RPG, Rev. pós-grad. vol.17 no.1 São Paulo Jan./Mar. 2010

 

ARTIGOS CIENTÍFICOS

 

Fratura patológica da mandíbula associada a tumor marrom do hiperparatireoidismo

 

Pathological fracture of the mandible associated with brown tumor of hyperparathyroidism

 

 

CINTHIA COELHO SIMÕES I; DELANO OLIVEIRA SOUZA II; PAULO SÉRGIO FLORES CAMPOS III

I Doutoranda em Processos Interativos dos Órgãos e Sistemas pelo Instituto de Ciências da Saúde da Universidade Federal da Bahia (UFB) – Salvador/BA
II Mestrando em Processos Interativos dos Órgãos e Sistemas pelo Instituto de Ciências da Saúde da Universidade Federal da Bahia (UFB) – Salvador/BA
III Professor Associado Livre-Docente da Disciplina de Radiologia pela Faculdade de Odontologia da Universidade Federal da Bahia (UFB) – Salvador/BA

Endereço para correspondência

 

 


RESUMO

o hiperparatireoidismo (HPT) secundário é uma complicação encontrada na insuficiência renal crônica, sendo o tumor marrom uma das manifestações tardias dessa condição. O tumor marrom é uma lesão óssea, com características benignas, decorrente da secreção excessiva de paratormônio. A correção do HPT leva à significativa regressão ou até ao desaparecimento completo do tumor marrom, não sendo geralmente necessário tratamento cirúrgico para a lesão. No entanto, quando não realizado o controle metabólico, sua expansão pode provocar fraturas patológicas, o que se observa também nos maxilares, levando o paciente a um comprometimento estético e funcional do sistema estomatognático. Relatamos aqui um caso clínico de fratura patológica da mandíbula de um paciente portador de tumor marrom do HPT secundário a insuficiência renal crônica.

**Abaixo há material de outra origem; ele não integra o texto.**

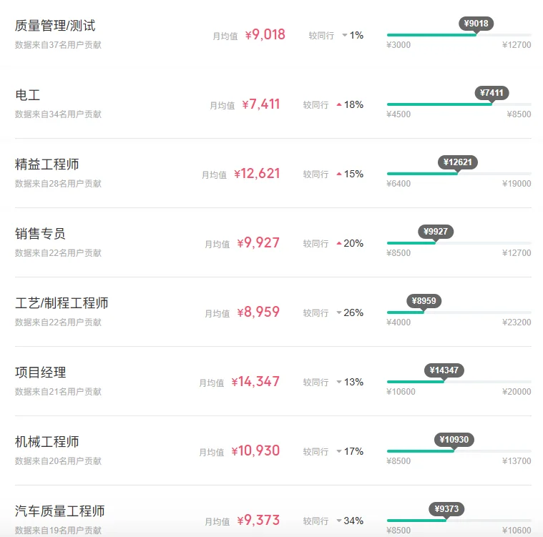Select the 精益工程师 job title
The image size is (543, 537).
tap(47, 164)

Descritores: Patologia bucal. Hiperparatireoidismo. Mandíbula.


ABSTRACT

Hyperparathyroidism (HPT) is a complication found in the chronic renal failure; a late manifestation of this condition is called Brown Tumor which is a bone lesion with benign characteristics, which is caused by excessive secretion of parathormone. The correction of HPT drives through a significant regression of the brown tumor, with complete desappearance, making surgical treatment unnecessary. However, when metabolic control is not performed, brown tumor expansion can make pathological fractures come over, with is observed, also, in maxillary, compromising aesthetic and functionally the stomatognathic system of the patient. On this paper, a clinical case of pathological fracture of the mandible in a patient with brown tumor due to HPT secondary to chronic renal failure is related.

Descriptors: Pathology oral. Hyperparathyroidism. Mandible.


 

 

Introdução

O corpo humano consiste de um conjunto de sistemas, que interagem entre si. Alterações funcionais ou morfológicas em qualquer órgão, tecido ou mesmo uma única célula podem promover desordens em outros tecidos não envolvidos primariamente. Dessa forma, de sordens endócrinas, do metabolismo ósseo e outras doenças sistêmicas podem determinar a manifestação de alterações no sistema estomatognático, principalmente nos ossos, mucosa e dentes.

A função do tecido ósseo não inclui somente suporte, proteção e um ambiente para hematopoese, o osso é também uma grande reserva de cálcio para o organismo, desde quando se encontra em constante remodelação. Desordens sistêmicas afetam o tecido ósseo, promovendo uma mudança no número e na atividade dos osteoclastos, osteoblastos e osteócitos9.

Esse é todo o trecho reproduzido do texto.